Interviews included questions on firearms along with other safety-related questions. Parents were asked if they owned a firearm. If they responded affirmatively, they were asked a follow up question about whether all the firearms were stored in locked cabinets. Note that a locked cabinet does not refer explicitly to a firearm cabinet but instead more generically to keeping firearms locked and in a secure place.

Family Processes

Family processes, as defined above, were assessed by two sets of variables. The first included four measures that assessed general family processes. First, the parenting stress scale consisted of five items that addressed parenting difficulties (e.g., “I feel trapped by my responsibilities as a parent”, “I often feel tired, worn out, or exhausted from raising a family”). Parents could respond to the statements on a scale ranging from 1 (strongly disagree) to 4 (strongly agree), with higher scores indicating higher levels of stress. These items were averaged into a scale with a Cronbach’s alpha of 0.78. Second, parents were also asked whether they spanked their child in the past week (1) or not (0), a measure employed in previous studies with ECLS-B [24]. Third, to assess cognitively supportive parenting practices, the Two-Bag Task, a previously validated observational measure of parental emotional supportiveness, was employed [25]. This scale was based on coder observations of an activity in which the parents and children are presented with two numbered bags, each containing appropriate play items.

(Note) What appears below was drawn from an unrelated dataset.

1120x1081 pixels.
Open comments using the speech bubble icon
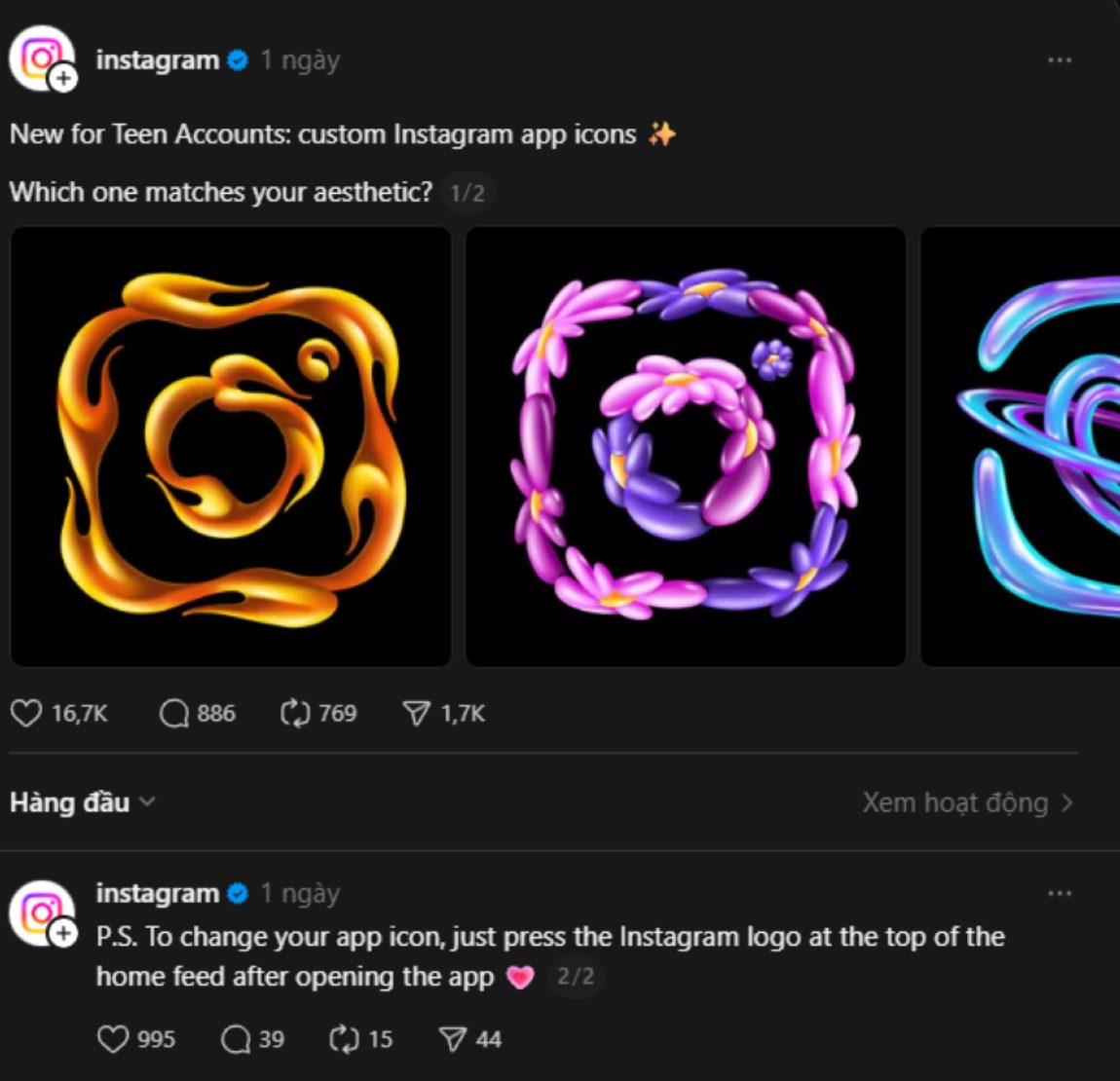[175, 713]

The parents and children must play with these items in order, and parents are rated on sensitivity, intrusiveness, stimulation, positive regard, negative regard and detachment. Fourth, maternal depression, a correlate of parental efficacy in past studies [26], was measured with a modified version of the Center for Epidemiologic Studies-Depression (CES-D) Scale. It included 12 items in which mothers reported feeling anxious, bothered, or sad, and it had a Cronbach’s alpha of 0.86 [27, 28]. Mothers responded on a scale from 1 (rarely or never) to 4 (most or all days a week), with higher scores indicating greater maternal depression. We took the mean of these 12 items.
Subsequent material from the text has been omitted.